God is simultaneously identical to all moving and non-moving particles of creation . . . simultaneously different.
IOW, Brahman eminates from him yet he is aloof from from it.

There is the maxim: "Milk is the source of butter and cheese, yet both are different". ---thus, the skill 'to discriminate' is equal to intelligence. [ie: the square peg goes into the square hole]

This concept would appear to address the same One/many, God/man riddle that appears in many traditions, and like the Christian trinity expresses the problem as a fundamental mystery.

Now later Buddhism in a parallel way posits the total interdependence of nirvana/samsara, the absolute and the conventional. And the Advaita tradition posits the idea of “anirvacaniya”, inexpressibility, which to the extent I understand it appears to characterize conventional reality as simultaneously real, since fundamentally Nirguna Brahman, and unreal, since obscured by the coverings of false perceptions.

Now, it seems to me that on the simplest level the difference between “acintya-bheda-bheda-tattva” and these other approaches is the attitude toward supernatural beings, whether in terms of the ultimate or intermediaries. In other words, the other approaches appear to be far less interested in preserving the literal existence of such beings, seeing them as tangential or provisional to definitive understanding.

Does that seem right to you? If so, how does your tradition (ISKCON?) stand in relation to Advaita and Buddhism?

Vimalakirti
 
Thank you Vimalakirti,
Wow. Now that is some question!

I will ruminate on it and when I return from my cave I will have a response.

One of the men from Mars [as opposed to Venus],
Bhaktajan

I'll be back ASAP.
 
How can you believe that? God is fictional but according to fictional anthology of the Bible, he is certainly not LOVE.

God sets up a sting operation. He places a tree of Knowledge in the middle of the garden and forbids Adam and Even to seek that knowledge (i.e. remain bipedal apes).

He knows the human brain is primed with an unquenchable desire for knowledge. Adam and Eve seek knowledge (eating the fruit) and God takes away their immortality. How can God be LOVE?

Cain and Abel burn sacrifices to God. Cain, the farmer burns crops. Abel the shepherd burns a sheep. God rejects Cain's offering but is pleased by Abel's. That act of turning brother against brother caused a killing. Moreover, God instigated it all. How can God be LOVE?

Hi Amergin.

May I suggest a kinder & gentler way to say these things?

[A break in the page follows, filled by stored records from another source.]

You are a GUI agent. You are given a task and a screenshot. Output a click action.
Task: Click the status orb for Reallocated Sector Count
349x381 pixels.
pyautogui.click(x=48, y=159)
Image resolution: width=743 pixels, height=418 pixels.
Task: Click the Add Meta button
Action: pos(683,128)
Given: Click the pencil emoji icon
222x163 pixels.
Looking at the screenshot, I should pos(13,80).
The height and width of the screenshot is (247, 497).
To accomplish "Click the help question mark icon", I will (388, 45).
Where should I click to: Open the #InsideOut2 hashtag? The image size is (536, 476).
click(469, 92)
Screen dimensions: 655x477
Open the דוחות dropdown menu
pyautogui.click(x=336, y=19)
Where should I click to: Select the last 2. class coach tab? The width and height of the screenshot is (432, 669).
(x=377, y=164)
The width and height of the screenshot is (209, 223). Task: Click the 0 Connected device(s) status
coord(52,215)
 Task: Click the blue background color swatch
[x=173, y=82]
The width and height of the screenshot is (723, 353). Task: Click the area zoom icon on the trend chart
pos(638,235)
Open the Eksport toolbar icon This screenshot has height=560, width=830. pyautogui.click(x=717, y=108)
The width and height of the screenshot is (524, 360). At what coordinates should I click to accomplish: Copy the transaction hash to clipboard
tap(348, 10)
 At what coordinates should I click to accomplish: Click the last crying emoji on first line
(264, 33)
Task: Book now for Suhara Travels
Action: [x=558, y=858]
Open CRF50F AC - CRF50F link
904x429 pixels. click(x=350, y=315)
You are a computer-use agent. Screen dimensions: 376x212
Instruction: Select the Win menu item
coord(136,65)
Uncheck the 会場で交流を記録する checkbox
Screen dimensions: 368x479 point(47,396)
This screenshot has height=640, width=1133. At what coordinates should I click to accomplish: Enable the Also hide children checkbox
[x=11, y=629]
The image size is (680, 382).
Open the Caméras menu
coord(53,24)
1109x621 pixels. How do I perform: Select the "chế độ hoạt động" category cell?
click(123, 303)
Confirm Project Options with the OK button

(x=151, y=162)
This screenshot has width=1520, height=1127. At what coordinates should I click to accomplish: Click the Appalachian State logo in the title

Your central point I think is that the Christian Bible is a work of fiction. Fair enough, but it follows that you should read it as such, i.e., not literally, and keeping in mind that any work of fiction is open to innumerable interpretations and readings. One doesn’t normally rail at characters in Anna Karenina or in a play by Shakespeare, whatever one thinks of these particular works as a whole.

Certainly the Christian Bible, like the Koran, is much more dangerous than any novel or play, since it’s liable to be used as an instrument of coercion, but like a work of fiction it too has been open to innumerable interpretations and readings, with some much more benevolent than others. To read the Christian Bible as literally as you appear to be doing here is to repeat the error of the fundamentalists.

The texts reflect the violence and barbarism of the various cultural milieus in which they were written, but rather than celebrate that violence they struggle with it, as they struggle with ideas of legitimate power and justice. They are exceedingly human texts. But love them or hate them they’re in the DNA of the culture. They’re not going away any time soon. The answer to the bad and hateful readings of the fundamentalists is not more bad readings from an opposing perspective but better readings from all perspectives.